Nous nous sommes installés après avoir salué la source. Elle rayonnait d'avoir trouvé la lumière, elle remerciait les arbres de s'être écartés. La femme qui avait entendu ce lieu sacré demander de la clarté, resta près d'elle. Nous sentions qu'un message allait être diffusé par la source. Le silence était palpable. La source se mit à raconter un enseignement, il y était question d'une boule rouge que les animaux et les humains avaient juste à côté du coeur, que cette boule nous devions aller à sa rencontre. Pour cela il fallait s'arrêter, voyager à l'intérieur de soi, aller dans les endroits les plus reculés, jusque dans les plus fines capillaires, revenir lentement vers le coeur et aller trouver cette boule rouge. Elle pouvait être de dimension différente pour chacun, ce n'était pas important.
Une fois le contact établi avec cette boule rouge, il lui était demandé de se transmuter en boule bleue.

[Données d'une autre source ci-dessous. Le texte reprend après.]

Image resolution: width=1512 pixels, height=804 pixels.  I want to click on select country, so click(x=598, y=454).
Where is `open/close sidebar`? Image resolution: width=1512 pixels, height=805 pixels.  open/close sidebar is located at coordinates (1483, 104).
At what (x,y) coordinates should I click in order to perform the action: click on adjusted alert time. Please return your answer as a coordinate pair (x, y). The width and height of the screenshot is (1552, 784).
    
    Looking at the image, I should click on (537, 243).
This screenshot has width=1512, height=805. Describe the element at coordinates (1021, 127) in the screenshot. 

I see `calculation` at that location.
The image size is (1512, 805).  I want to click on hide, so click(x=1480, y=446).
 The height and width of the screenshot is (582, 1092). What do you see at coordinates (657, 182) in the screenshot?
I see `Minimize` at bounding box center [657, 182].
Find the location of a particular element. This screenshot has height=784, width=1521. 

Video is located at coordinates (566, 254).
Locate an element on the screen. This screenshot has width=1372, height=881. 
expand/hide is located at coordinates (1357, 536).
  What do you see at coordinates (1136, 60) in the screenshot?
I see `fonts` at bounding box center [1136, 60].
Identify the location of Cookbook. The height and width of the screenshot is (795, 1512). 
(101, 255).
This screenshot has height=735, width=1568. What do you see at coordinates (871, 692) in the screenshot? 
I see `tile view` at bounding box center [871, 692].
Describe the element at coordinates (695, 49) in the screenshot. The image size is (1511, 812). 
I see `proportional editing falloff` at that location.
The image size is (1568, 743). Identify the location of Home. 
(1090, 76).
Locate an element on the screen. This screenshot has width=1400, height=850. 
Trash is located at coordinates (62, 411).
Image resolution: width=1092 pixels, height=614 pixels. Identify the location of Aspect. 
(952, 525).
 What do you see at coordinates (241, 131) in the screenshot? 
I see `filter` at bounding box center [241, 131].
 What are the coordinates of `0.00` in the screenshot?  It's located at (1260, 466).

Journal de confinement "Voyages vers l'amour". Jour quarante-sept

Et la terre fut habitée par les dieux.
Des dieux à l'esprit animal, végétal, minéral, humain.
Des dieux sans peur, sans attente, surtout pas d'un dieu extérieur.
Les montagnes parlent à la mer et la mer se relie aux lacs des montagnes.
Les sources et les cascades chantent, les tambours répondent.
L'air vibre en couleur.
Le soleil et la lune se regardent,
la nuit leur fait un voile d'alliance.
La terre vibre, le chant des grenouilles aussi.
Le soir est noir, les étoiles s'invitent aux regards.
La conscience est magnifiquement présente.


Journal de confinement "Voyages vers l'amour". Jour quarante-six

Dans le monde d'après, nous respectons des temps de passage, des moments où la nature à besoin d'un arrêt pour pouvoir se reconnecter à l'ensemble du vivant. Aujourd'hui est un de ses passages et la journée est consacrée au contact, à l'observation. Écouter, c'est aimer.


Journal de confinement "Voyages vers l'amour". Jour quarante-cinq

Le pouvoir à été écarté de nos relations par l'absence de mots, mais pas seulement.
Un soir de renouveau de la nature, le feu nous a appelé, le groupe d'êtres humains, les animaux, l'esprit des végétaux et des minéraux, toutes les énergies étaient présentes. Nous sentions même la compagnie des quatre directions, de celles de la terre mère et du père ciel. Tout était présent.
L'une d'entre nous a commencé à jouer du tambour pour relier toute cette assistance, nous sentions le moment solennel. Les invitations du feu à venir l'entendre sont rares. Un tourbillon de flammes s'est élevé dans le noir du ciel, les braises rougeoyantes ont virevolté vers les étoiles, leurs soeurs. Le feu nous a envoyé son message, en produisant un son, rauque, il couvrait le son du tambour.
Tout de suite après, il a baissé d'intensité, les flammes ont rapatrié leurs braises et sont revenues tout près de leurs buches.
Et c'est là que ça c'est passé, chacun d'entre nous - les animaux en premier, nous les êtres humains juste après, suivi par l'ensemble des esprits, dans une espèce de file indienne joyeuse, nous sommes passés par dessus le feu. Nous l'avons tous enjambé, sentant au passage son intense chaleur bienveillante.
Dans ce passage sacré, la peur, la peur de chacun, est restée accrochée aux flammes.
L'un après l'autre nous nous sommes retournés pour regarder notre propre peur en combustion et aussi voir notre peur collective. Il faut le dire, car cette expérience du passage du feu a complètement changé la vie. La peur, les peurs partaient en fumée, une fumée sombre comme une ombre. Le feu est reparti de plus belle, nous nous sommes tous éloignés, les flammes sont devenues rouge, d'un rouge intense, d'un rouge sang, couleur du coeur. Et, comme la totalité des êtres en présence, j'étais devenu léger, je pleurais sans pouvoir arrêter - je crois que cette nuit là nous avons produit plus d'eau que la source.
La peur n'est jamais revenue.
Et le pouvoir, privé des mots et de la peur, s'est transformé en amour.